▼
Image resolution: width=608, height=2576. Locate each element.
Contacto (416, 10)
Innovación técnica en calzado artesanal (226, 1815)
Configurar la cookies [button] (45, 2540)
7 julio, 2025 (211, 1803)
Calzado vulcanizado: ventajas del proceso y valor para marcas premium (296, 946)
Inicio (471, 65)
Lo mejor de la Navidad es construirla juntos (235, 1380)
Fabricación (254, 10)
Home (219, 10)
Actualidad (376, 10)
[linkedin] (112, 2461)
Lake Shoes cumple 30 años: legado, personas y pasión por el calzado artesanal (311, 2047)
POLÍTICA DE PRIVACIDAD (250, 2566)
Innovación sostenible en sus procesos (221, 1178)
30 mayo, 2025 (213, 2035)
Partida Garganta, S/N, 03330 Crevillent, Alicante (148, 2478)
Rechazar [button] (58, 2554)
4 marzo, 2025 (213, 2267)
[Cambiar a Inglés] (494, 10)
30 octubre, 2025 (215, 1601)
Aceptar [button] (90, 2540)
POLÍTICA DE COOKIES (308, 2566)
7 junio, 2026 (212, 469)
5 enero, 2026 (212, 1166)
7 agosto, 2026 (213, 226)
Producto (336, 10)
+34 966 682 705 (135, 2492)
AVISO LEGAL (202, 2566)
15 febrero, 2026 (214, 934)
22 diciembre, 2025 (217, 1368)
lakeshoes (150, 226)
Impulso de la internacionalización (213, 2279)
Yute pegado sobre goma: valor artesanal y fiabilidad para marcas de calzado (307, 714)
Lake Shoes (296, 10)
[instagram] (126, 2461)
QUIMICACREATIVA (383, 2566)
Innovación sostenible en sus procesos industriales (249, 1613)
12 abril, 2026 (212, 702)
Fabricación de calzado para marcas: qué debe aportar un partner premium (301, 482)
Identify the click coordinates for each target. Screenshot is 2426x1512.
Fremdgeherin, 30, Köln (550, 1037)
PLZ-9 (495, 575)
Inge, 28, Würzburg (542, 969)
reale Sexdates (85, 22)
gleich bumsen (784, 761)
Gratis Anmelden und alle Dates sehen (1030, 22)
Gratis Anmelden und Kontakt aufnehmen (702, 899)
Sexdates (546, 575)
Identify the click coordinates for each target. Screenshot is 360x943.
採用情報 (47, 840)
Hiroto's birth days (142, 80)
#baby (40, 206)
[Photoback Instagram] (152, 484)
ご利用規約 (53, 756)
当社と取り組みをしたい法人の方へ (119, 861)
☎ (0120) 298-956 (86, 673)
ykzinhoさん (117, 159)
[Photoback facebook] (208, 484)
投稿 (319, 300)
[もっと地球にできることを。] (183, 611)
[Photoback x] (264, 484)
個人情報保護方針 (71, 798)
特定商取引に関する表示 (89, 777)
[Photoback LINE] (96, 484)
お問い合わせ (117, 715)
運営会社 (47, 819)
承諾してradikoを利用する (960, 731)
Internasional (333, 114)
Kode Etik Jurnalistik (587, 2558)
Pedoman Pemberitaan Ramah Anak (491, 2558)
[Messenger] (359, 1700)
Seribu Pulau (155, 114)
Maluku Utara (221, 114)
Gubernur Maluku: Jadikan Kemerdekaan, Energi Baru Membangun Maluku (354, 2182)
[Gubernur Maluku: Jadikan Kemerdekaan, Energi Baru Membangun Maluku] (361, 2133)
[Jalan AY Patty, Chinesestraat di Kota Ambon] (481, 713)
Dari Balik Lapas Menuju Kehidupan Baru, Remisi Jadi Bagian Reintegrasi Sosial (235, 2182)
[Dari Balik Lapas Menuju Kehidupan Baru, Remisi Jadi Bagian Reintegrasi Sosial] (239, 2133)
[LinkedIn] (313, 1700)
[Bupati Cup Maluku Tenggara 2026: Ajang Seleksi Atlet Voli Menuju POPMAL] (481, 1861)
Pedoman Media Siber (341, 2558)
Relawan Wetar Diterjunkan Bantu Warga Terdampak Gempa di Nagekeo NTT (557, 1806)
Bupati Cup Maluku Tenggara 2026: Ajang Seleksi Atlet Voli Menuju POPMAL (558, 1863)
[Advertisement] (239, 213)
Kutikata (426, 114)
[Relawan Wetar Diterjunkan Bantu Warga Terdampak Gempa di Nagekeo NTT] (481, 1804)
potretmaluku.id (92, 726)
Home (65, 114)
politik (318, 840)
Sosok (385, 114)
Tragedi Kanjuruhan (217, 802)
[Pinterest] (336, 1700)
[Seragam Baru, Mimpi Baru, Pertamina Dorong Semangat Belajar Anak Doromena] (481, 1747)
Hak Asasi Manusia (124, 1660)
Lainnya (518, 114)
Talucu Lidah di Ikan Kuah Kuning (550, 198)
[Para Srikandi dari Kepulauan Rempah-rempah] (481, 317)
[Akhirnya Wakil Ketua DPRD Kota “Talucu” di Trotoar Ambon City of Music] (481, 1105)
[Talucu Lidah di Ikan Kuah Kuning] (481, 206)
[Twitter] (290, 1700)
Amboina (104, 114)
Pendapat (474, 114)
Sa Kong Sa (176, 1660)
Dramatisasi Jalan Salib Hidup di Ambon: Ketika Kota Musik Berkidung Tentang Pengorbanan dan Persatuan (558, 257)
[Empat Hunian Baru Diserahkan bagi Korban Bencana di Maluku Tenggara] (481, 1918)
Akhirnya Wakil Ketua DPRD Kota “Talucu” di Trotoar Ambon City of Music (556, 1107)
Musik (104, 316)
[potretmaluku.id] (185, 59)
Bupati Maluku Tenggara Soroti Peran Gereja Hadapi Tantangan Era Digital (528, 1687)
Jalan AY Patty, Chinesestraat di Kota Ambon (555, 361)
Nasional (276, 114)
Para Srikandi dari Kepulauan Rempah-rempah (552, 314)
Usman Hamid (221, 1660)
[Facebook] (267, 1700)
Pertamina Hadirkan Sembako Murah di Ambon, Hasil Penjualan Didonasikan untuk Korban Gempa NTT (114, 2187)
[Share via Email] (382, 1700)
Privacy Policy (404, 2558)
▲
■ **YOUR ASSIGNMENT**
Having read the entries, output all of them verbatim.

■ **TASK RESULT**
Image resolution: width=608, height=2576. Locate each element.
Contacto (416, 10)
Innovación técnica en calzado artesanal (226, 1815)
Configurar la cookies [button] (45, 2540)
7 julio, 2025 (211, 1803)
Calzado vulcanizado: ventajas del proceso y valor para marcas premium (296, 946)
Inicio (471, 65)
Lo mejor de la Navidad es construirla juntos (235, 1380)
Fabricación (254, 10)
Home (219, 10)
Actualidad (376, 10)
[linkedin] (112, 2461)
Lake Shoes cumple 30 años: legado, personas y pasión por el calzado artesanal (311, 2047)
POLÍTICA DE PRIVACIDAD (250, 2566)
Innovación sostenible en sus procesos (221, 1178)
30 mayo, 2025 (213, 2035)
Partida Garganta, S/N, 03330 Crevillent, Alicante (148, 2478)
Rechazar [button] (58, 2554)
4 marzo, 2025 (213, 2267)
[Cambiar a Inglés] (494, 10)
30 octubre, 2025 (215, 1601)
Aceptar [button] (90, 2540)
POLÍTICA DE COOKIES (308, 2566)
7 junio, 2026 (212, 469)
5 enero, 2026 (212, 1166)
7 agosto, 2026 (213, 226)
Producto (336, 10)
+34 966 682 705 (135, 2492)
AVISO LEGAL (202, 2566)
15 febrero, 2026 (214, 934)
22 diciembre, 2025 (217, 1368)
lakeshoes (150, 226)
Impulso de la internacionalización (213, 2279)
Yute pegado sobre goma: valor artesanal y fiabilidad para marcas de calzado (307, 714)
Lake Shoes (296, 10)
[instagram] (126, 2461)
QUIMICACREATIVA (383, 2566)
Innovación sostenible en sus procesos industriales (249, 1613)
12 abril, 2026 (212, 702)
Fabricación de calzado para marcas: qué debe aportar un partner premium (301, 482)
Identify the click coordinates for each target. Screenshot is 2426x1512.
Fremdgeherin, 30, Köln (550, 1037)
PLZ-9 (495, 575)
Inge, 28, Würzburg (542, 969)
reale Sexdates (85, 22)
gleich bumsen (784, 761)
Gratis Anmelden und alle Dates sehen (1030, 22)
Gratis Anmelden und Kontakt aufnehmen (702, 899)
Sexdates (546, 575)
Identify the click coordinates for each target. Screenshot is 360x943.
採用情報 (47, 840)
Hiroto's birth days (142, 80)
#baby (40, 206)
[Photoback Instagram] (152, 484)
ご利用規約 (53, 756)
当社と取り組みをしたい法人の方へ (119, 861)
☎ (0120) 298-956 (86, 673)
ykzinhoさん (117, 159)
[Photoback facebook] (208, 484)
投稿 (319, 300)
[もっと地球にできることを。] (183, 611)
[Photoback x] (264, 484)
個人情報保護方針 (71, 798)
特定商取引に関する表示 (89, 777)
[Photoback LINE] (96, 484)
お問い合わせ (117, 715)
運営会社 (47, 819)
承諾してradikoを利用する (960, 731)
Internasional (333, 114)
Kode Etik Jurnalistik (587, 2558)
Pedoman Pemberitaan Ramah Anak (491, 2558)
[Messenger] (359, 1700)
Seribu Pulau (155, 114)
Maluku Utara (221, 114)
Gubernur Maluku: Jadikan Kemerdekaan, Energi Baru Membangun Maluku (354, 2182)
[Gubernur Maluku: Jadikan Kemerdekaan, Energi Baru Membangun Maluku] (361, 2133)
[Jalan AY Patty, Chinesestraat di Kota Ambon] (481, 713)
Dari Balik Lapas Menuju Kehidupan Baru, Remisi Jadi Bagian Reintegrasi Sosial (235, 2182)
[Dari Balik Lapas Menuju Kehidupan Baru, Remisi Jadi Bagian Reintegrasi Sosial] (239, 2133)
[LinkedIn] (313, 1700)
[Bupati Cup Maluku Tenggara 2026: Ajang Seleksi Atlet Voli Menuju POPMAL] (481, 1861)
Pedoman Media Siber (341, 2558)
Relawan Wetar Diterjunkan Bantu Warga Terdampak Gempa di Nagekeo NTT (557, 1806)
Bupati Cup Maluku Tenggara 2026: Ajang Seleksi Atlet Voli Menuju POPMAL (558, 1863)
[Advertisement] (239, 213)
Kutikata (426, 114)
[Relawan Wetar Diterjunkan Bantu Warga Terdampak Gempa di Nagekeo NTT] (481, 1804)
potretmaluku.id (92, 726)
Home (65, 114)
politik (318, 840)
Sosok (385, 114)
Tragedi Kanjuruhan (217, 802)
[Pinterest] (336, 1700)
[Seragam Baru, Mimpi Baru, Pertamina Dorong Semangat Belajar Anak Doromena] (481, 1747)
Hak Asasi Manusia (124, 1660)
Lainnya (518, 114)
Talucu Lidah di Ikan Kuah Kuning (550, 198)
[Para Srikandi dari Kepulauan Rempah-rempah] (481, 317)
[Akhirnya Wakil Ketua DPRD Kota “Talucu” di Trotoar Ambon City of Music] (481, 1105)
[Talucu Lidah di Ikan Kuah Kuning] (481, 206)
[Twitter] (290, 1700)
Amboina (104, 114)
Pendapat (474, 114)
Sa Kong Sa (176, 1660)
Dramatisasi Jalan Salib Hidup di Ambon: Ketika Kota Musik Berkidung Tentang Pengorbanan dan Persatuan (558, 257)
[Empat Hunian Baru Diserahkan bagi Korban Bencana di Maluku Tenggara] (481, 1918)
Akhirnya Wakil Ketua DPRD Kota “Talucu” di Trotoar Ambon City of Music (556, 1107)
Musik (104, 316)
[potretmaluku.id] (185, 59)
Bupati Maluku Tenggara Soroti Peran Gereja Hadapi Tantangan Era Digital (528, 1687)
Jalan AY Patty, Chinesestraat di Kota Ambon (555, 361)
Nasional (276, 114)
Para Srikandi dari Kepulauan Rempah-rempah (552, 314)
Usman Hamid (221, 1660)
[Facebook] (267, 1700)
Pertamina Hadirkan Sembako Murah di Ambon, Hasil Penjualan Didonasikan untuk Korban Gempa NTT (114, 2187)
[Share via Email] (382, 1700)
Privacy Policy (404, 2558)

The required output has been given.